James Levine to retire as Met music director after 40 years

The Associated Press
The Associated Press

NEW YORK (AP) — James Levine will retire as the Metropolitan Opera’s music director at the end of the season because of Parkinson’s disease, ending a 40-year run that lifted the company to a golden era but became increasingly problematic as his health declined.

Levine, who turns 73 in June, suffers from Parkinson’s disease, and his baton has become harder to follow this season.

Met general manager Peter Gelb said Thursday that Levine will become music director emeritus and a successor as music director will be appointed “in the coming months.” While Levine intends to conduct in future seasons and will remain head of the company’s young artists development program, the Met said his health has made it difficult for him to retain a full schedule.

“There is no conductor in the history of opera who has accomplished what Jim has achieved in his epic career at the Met,” Gelb said in a statement.

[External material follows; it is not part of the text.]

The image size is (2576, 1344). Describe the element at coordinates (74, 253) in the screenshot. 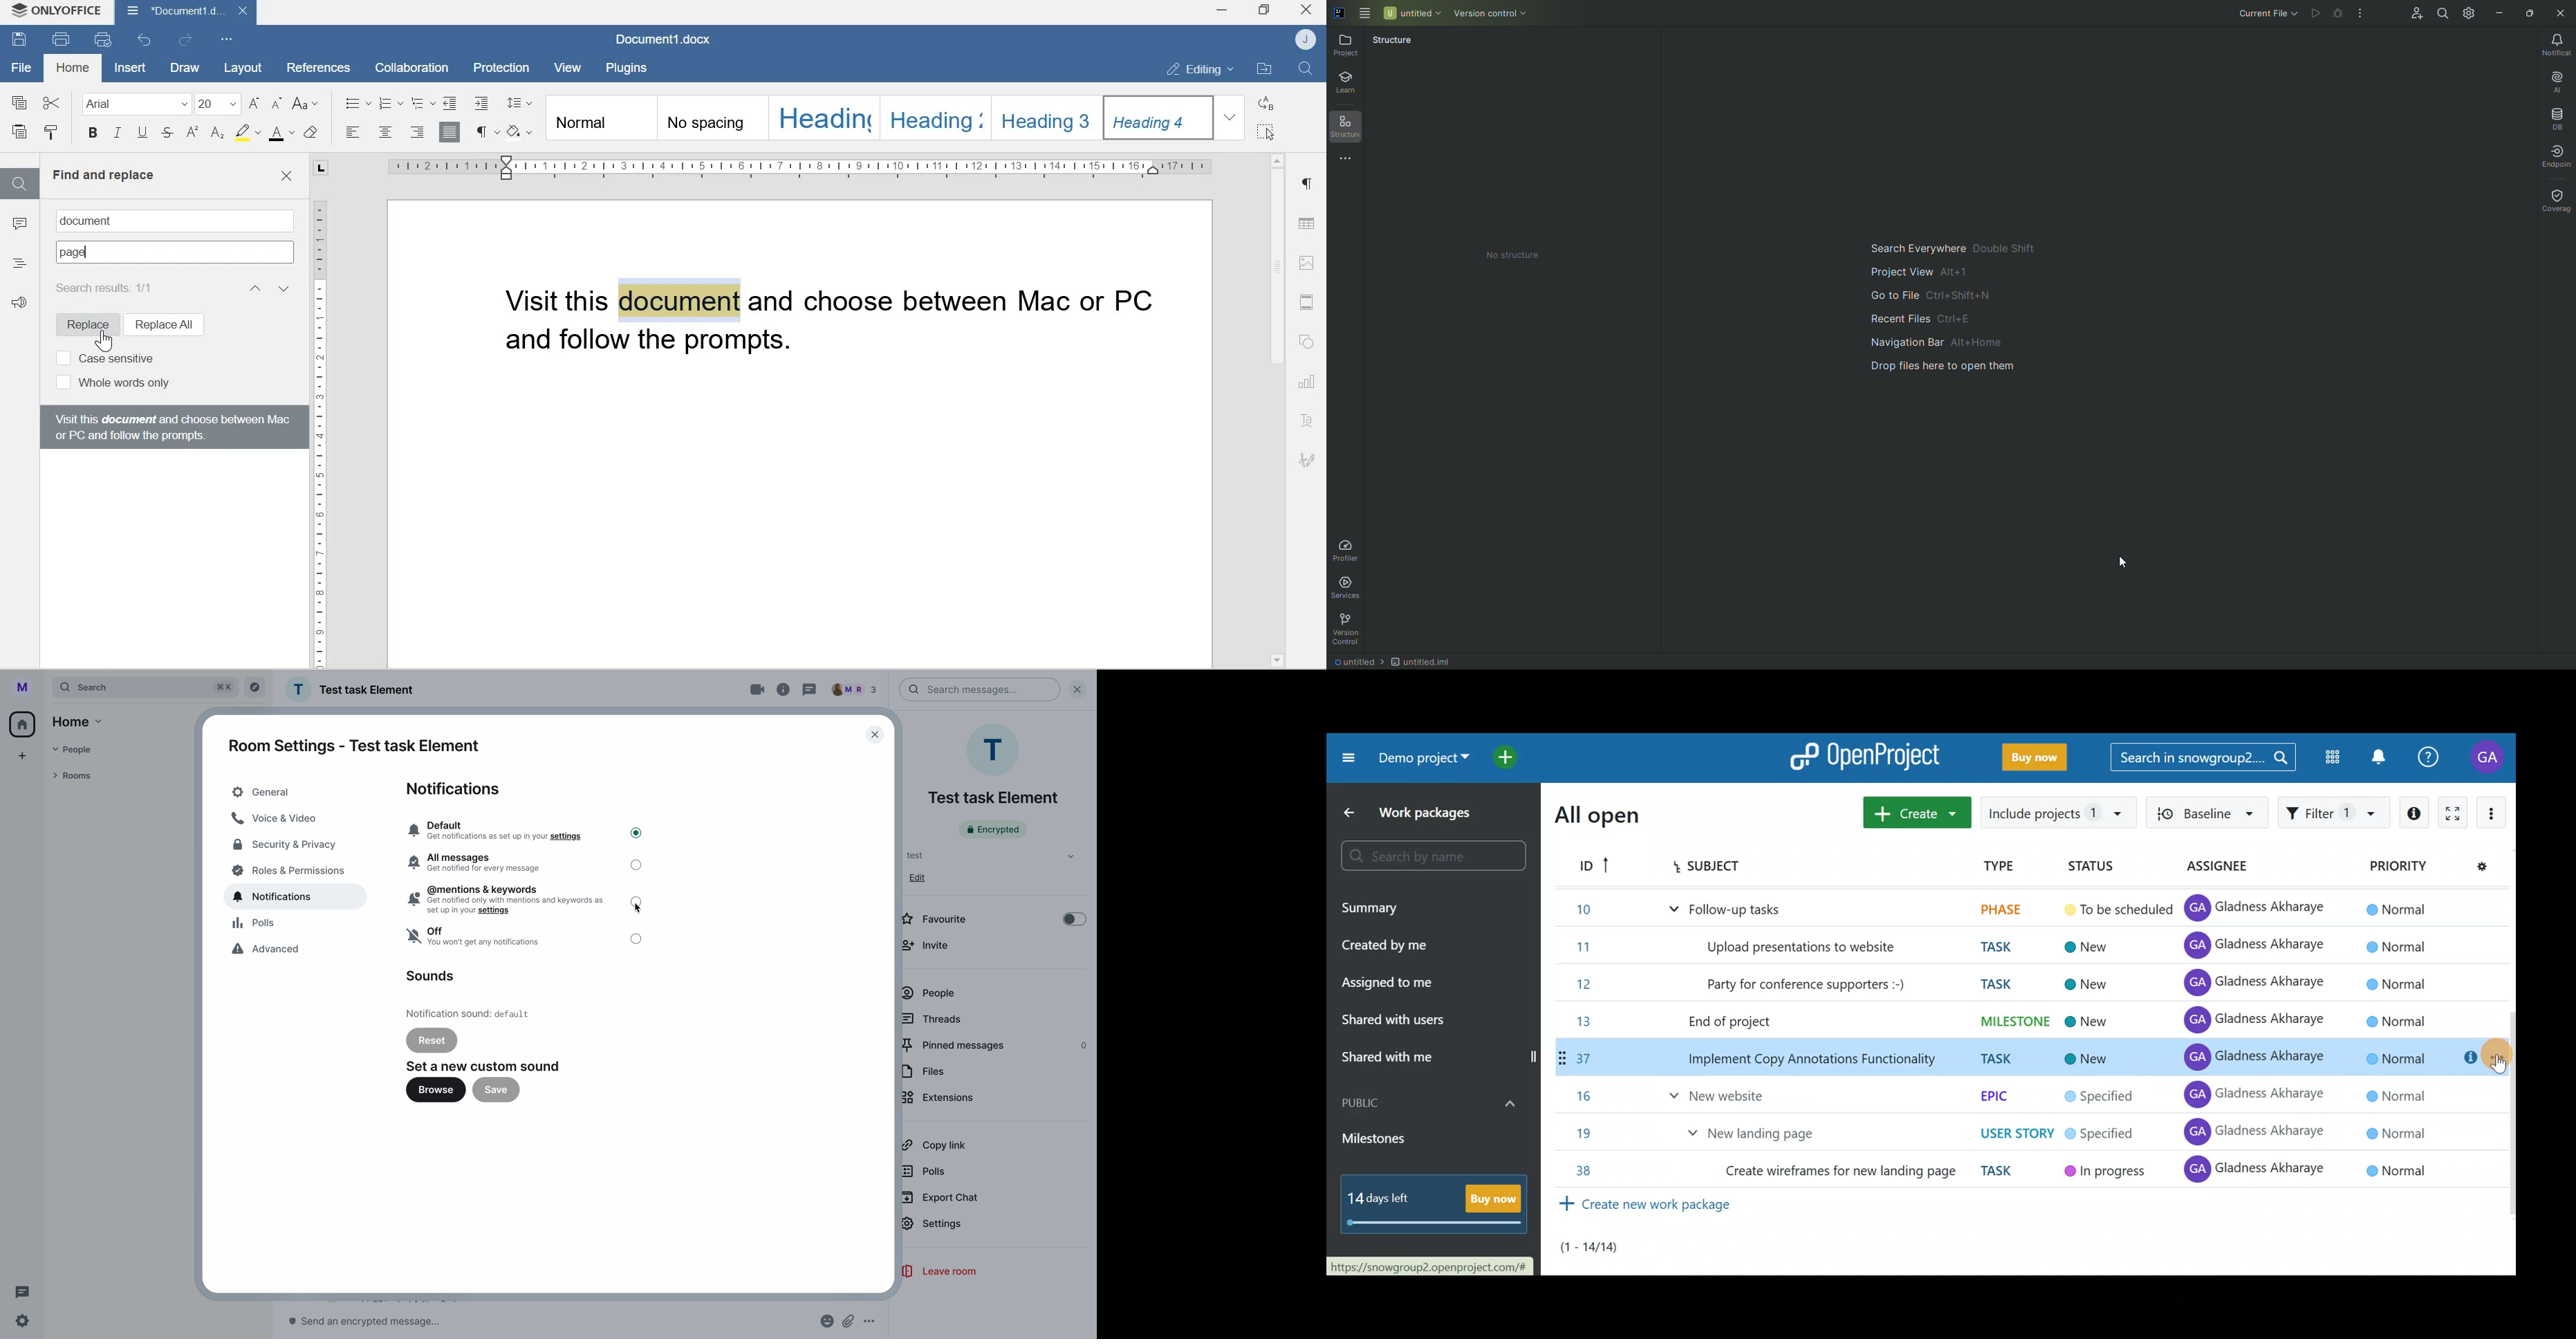

I see `Text` at that location.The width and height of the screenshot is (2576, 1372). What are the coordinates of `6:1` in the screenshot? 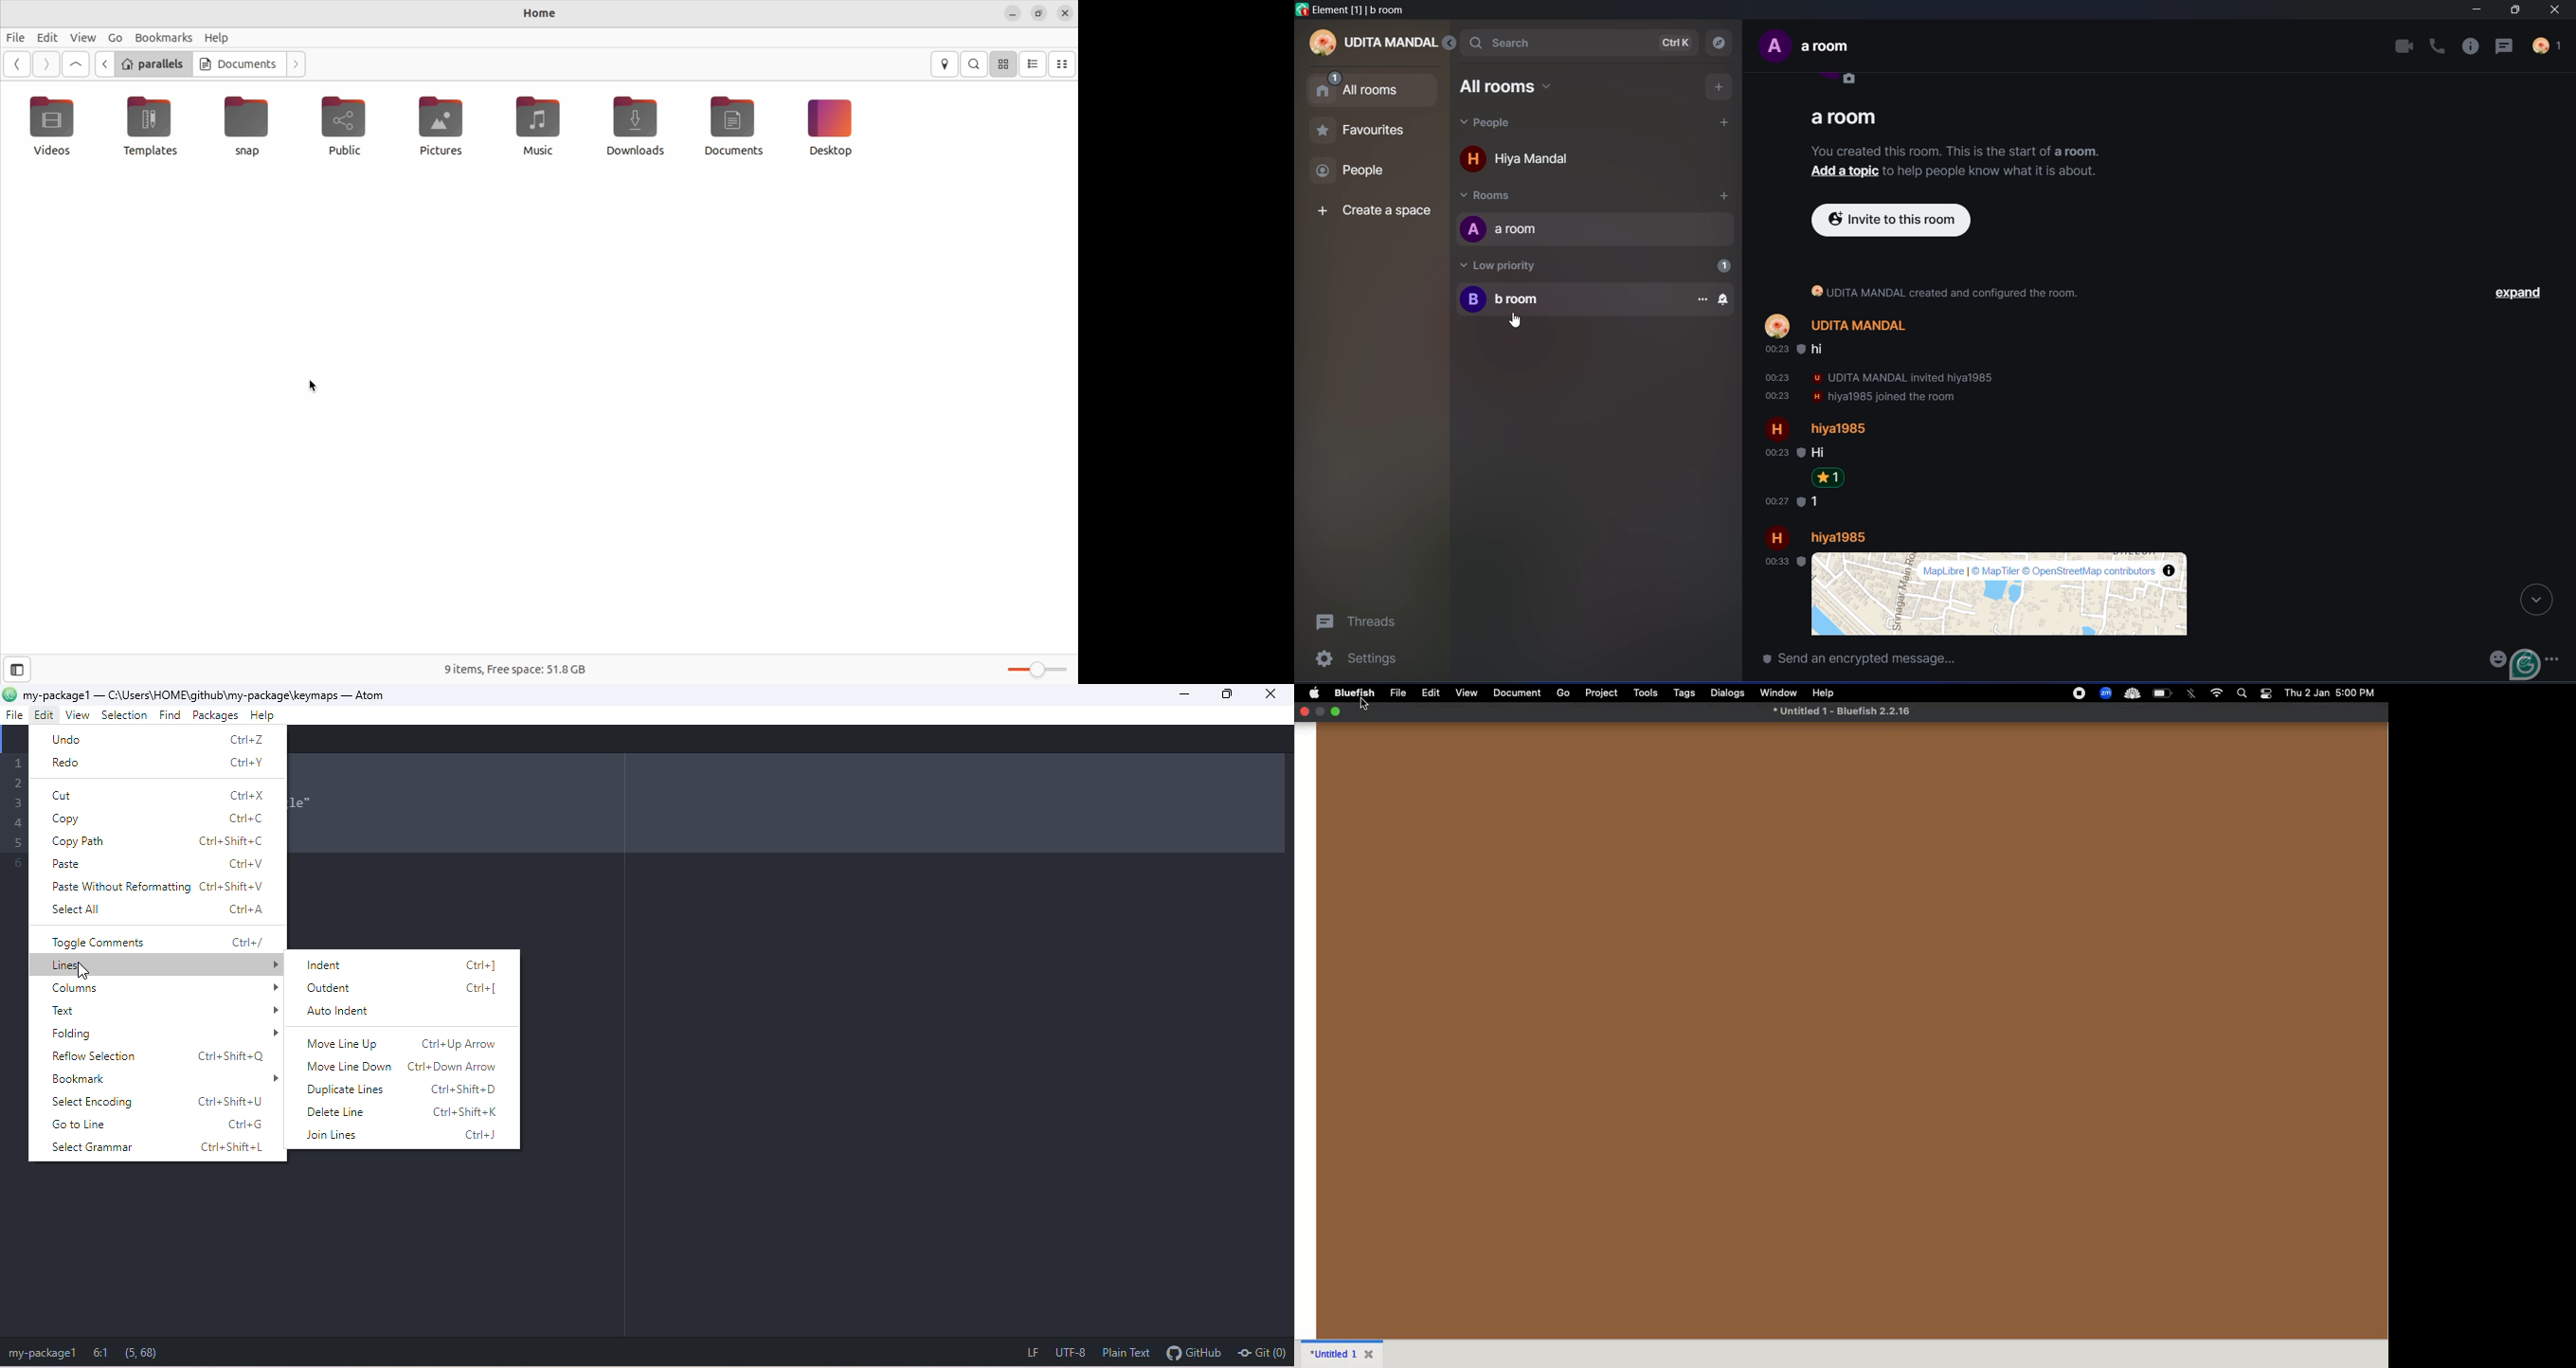 It's located at (104, 1353).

Levine made his Met debut in 1971, became chief conductor in 1973 and music director in 1976. His title was upgraded to artistic director in 1986, a position he held until it reverted to music director in 2004, when he also became music director of the Boston Symphony Orchestra.

He has led 2,551 performances of more than 85 operas with the Met, by far the most by an individual in the company’s history. His tenure with a single orchestra is a rarity in a business where frequent podium shifts are commonplace.

“Through 45 years of unwavering devotion, maestro Levine has shaped the Met Orchestra into the world-class ensemble it is today,” clarinetist Jessica Phillips, chair of the orchestra committee, said in a statement. “He has a unique ability to inspire those around him to perform to the best of their abilities and beyond.”

The Met said it has a plan to appoint a new music director “who will be announced in the coming months.” The favorites appear to be Yannick Nezet-Seguin, a 41-year-old Canadian who is music director of the Philadelphia Orchestra, and Giandrea Noseda, a 51-year Italian who is music director of the Teatro Regio in Turin.

While Levine upgraded the quality of the orchestra to the highest level since the company began in 1883, his health has been an issue for more than a decade,

Levine has conducted from a chair since late 2001, and when tremors in his left arm and leg became noticeable in 2004, he said they began a decade earlier. His health worsened in 2006, when he tripped and fell on the stage of Boston’s Symphony Hall during ovations that followed a performance and he tore a rotator cuff, which required shoulder surgery.

He had an operation in 2008 to remove a kidney and another in 2009 to repair a herniated disk in his back. He then suffered spinal stenosis, leading to surgeries in May and July 2011, and he had another operation that September after falling and damaging a vertebra, an injury that sidelined him until May 2013. He relinquished his BSO position in 2011.

Gelb said the Met came close to announcing Levine’s retirement earlier this winter but held off, waiting to see if a change in medication would improve Levine’s health.

Levine is scheduled to conduct his remaining Met performances this season of Verdi’s “Simon Boccanegra” and “Die Entfuehrung aus dem Serail (The Abduction from the Seraglio). He is withdrawing from next year’s new staging of Strauss’ “Der Rosenkavalier” but remains slated for revivals of Rossini’s “L’Italiana in Algeri (The Italian Girl in Algiers),” Verdi’s “Nabucco” and Mozart’s “Idomeneo.”